О, опьянение только что обретенных льгот! Похоже, тени его удалось прокрасться и в Вановы грезы, в ту, последнюю часть недавнего сновидения, где он рассказывал Бланш, что выучился летать и что эта его способность к волшебной легкости обращения с воздухом позволит ему побить все существующие рекорды по прыжкам в длину, так сказать, прогулявшись в нескольких вершках над землей на расстояние, скажем, футов в тридцать-сорок (чрезмерную протяженность прогулки могут счесть подозрительной), между тем как трибуны сойдут с ума, а Замбовский из Замбии подбоченясь будет смотреть, не имея сил ни отвести глаза, ни им поверить.

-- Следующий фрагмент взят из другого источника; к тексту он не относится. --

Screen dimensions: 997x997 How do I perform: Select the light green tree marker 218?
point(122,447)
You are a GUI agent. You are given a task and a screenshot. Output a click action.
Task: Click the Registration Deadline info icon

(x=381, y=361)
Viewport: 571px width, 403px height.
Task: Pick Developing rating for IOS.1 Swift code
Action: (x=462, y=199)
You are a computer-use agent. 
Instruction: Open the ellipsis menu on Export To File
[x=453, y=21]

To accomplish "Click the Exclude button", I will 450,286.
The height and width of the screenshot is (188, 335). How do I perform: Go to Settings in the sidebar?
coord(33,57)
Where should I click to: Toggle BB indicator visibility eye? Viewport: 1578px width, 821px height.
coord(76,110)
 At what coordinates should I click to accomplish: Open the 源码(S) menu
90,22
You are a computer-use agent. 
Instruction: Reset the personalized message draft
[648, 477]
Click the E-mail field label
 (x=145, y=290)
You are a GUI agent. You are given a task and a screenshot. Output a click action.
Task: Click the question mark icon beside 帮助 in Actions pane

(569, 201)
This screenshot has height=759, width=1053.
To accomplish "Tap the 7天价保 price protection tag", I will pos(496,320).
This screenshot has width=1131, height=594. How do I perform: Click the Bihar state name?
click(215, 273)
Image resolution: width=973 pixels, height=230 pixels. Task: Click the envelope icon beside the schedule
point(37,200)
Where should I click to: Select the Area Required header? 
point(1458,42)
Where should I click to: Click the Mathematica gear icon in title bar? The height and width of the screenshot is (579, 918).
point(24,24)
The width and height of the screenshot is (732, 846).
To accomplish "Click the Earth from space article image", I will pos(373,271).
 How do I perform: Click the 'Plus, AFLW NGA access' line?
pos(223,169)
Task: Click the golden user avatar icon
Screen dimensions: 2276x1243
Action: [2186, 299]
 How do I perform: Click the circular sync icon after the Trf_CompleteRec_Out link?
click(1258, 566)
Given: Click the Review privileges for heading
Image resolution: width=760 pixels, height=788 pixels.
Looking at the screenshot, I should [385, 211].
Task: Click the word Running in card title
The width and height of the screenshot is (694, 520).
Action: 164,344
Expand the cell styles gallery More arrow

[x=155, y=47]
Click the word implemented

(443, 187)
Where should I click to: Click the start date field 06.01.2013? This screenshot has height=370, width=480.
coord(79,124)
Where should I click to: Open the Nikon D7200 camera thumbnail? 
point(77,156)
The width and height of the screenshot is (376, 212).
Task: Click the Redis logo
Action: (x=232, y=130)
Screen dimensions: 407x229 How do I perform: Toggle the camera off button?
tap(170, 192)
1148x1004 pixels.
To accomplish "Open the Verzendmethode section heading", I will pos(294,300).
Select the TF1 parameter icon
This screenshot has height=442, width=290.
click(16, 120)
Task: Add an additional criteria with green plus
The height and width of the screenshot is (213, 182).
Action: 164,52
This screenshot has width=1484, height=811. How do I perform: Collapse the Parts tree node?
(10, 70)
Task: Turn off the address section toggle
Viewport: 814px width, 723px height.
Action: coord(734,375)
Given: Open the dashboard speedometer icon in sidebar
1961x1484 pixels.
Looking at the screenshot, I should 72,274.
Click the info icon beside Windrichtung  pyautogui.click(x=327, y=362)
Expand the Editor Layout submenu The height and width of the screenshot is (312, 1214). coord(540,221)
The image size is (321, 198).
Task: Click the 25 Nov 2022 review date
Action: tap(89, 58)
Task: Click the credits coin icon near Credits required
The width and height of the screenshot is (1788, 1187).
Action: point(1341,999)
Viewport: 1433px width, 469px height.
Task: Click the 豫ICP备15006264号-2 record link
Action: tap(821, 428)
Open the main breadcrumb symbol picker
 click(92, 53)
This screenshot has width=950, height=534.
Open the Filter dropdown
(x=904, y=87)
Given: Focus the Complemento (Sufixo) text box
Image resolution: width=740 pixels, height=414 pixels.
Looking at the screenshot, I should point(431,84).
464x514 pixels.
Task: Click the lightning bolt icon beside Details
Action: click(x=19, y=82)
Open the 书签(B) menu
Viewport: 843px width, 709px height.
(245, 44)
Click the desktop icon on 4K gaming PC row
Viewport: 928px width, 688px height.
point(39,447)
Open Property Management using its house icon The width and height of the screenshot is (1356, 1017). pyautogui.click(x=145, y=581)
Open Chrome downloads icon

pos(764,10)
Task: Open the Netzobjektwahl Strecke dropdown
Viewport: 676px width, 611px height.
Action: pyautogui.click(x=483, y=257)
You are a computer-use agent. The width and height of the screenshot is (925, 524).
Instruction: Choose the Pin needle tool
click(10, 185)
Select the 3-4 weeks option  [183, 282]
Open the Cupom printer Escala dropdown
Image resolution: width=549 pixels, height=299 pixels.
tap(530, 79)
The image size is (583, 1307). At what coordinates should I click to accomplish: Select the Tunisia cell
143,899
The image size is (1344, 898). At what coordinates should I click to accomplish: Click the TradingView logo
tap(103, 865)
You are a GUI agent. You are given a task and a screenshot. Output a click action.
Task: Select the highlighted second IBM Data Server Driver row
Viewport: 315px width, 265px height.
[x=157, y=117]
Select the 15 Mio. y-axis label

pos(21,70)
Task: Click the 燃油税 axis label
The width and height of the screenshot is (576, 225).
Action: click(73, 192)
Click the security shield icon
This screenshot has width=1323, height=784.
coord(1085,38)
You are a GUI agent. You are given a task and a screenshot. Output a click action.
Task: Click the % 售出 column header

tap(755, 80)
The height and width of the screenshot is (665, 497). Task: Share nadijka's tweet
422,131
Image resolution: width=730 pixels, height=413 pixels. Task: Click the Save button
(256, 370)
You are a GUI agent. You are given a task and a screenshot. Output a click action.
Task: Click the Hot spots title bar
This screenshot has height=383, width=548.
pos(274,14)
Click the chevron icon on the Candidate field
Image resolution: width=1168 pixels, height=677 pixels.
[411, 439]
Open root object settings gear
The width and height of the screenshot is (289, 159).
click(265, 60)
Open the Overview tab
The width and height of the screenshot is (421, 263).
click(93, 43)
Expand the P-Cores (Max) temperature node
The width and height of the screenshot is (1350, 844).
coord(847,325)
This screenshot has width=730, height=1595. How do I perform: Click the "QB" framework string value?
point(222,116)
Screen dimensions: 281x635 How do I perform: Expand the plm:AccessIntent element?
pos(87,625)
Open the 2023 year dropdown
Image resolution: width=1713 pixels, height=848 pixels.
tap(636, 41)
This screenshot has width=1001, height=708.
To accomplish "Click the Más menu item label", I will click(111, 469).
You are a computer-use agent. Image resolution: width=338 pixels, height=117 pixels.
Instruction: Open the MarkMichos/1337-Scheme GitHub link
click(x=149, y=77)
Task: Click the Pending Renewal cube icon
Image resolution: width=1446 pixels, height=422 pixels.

Нежность утраивает настоящий триумф, ласковость – лучшая смазка свободы, но гордыне и страсти снов эти чувства не ведомы. Добрая половина неизъяснимого счастья, которое Вану отныне предстояло вкушать (вовеки, надеялся он), была обязана своей мощью уверенности, что теперь ему можно привольно и неторопливо расточать перед Адой все те незрелые нежности, о которых доселе он, ходивший в узде светской стыдливости, мужского самолюбия и добродетельных опасений, не смел даже помыслить.
По субботам и воскресеньям о всех трех трапезах дня оповещали гонги: малый, средний, большой. Первый как раз гудел, сообщая, что в столовой накрыт завтрак. Вибрации гонга напомнили Вану, что, сделав всего двадцать шесть шагов, он воссоединится со своей юной сообщницей, вкусный мускус которой еще сохранялся в ямке его ладони, – и все его существо всколыхнулось в слепящем изумлении: неужто это и вправду случилось? И мы с ней вправду свободны? Некоторые из живущих в неволе пичуг – рассказывают, смешливо подрагивая тучными телесами, китайские любители птичьего пения каждое божье утро, едва пробудившись, с размаху бьются о прутья клетки в машинальном, продолжающем сон и направленном сном порыве (и после несколько минут пребывают в беспамятстве), – хотя в остальное время они, эти радужные каторжане, вполне веселы, разговорчивы и послушны.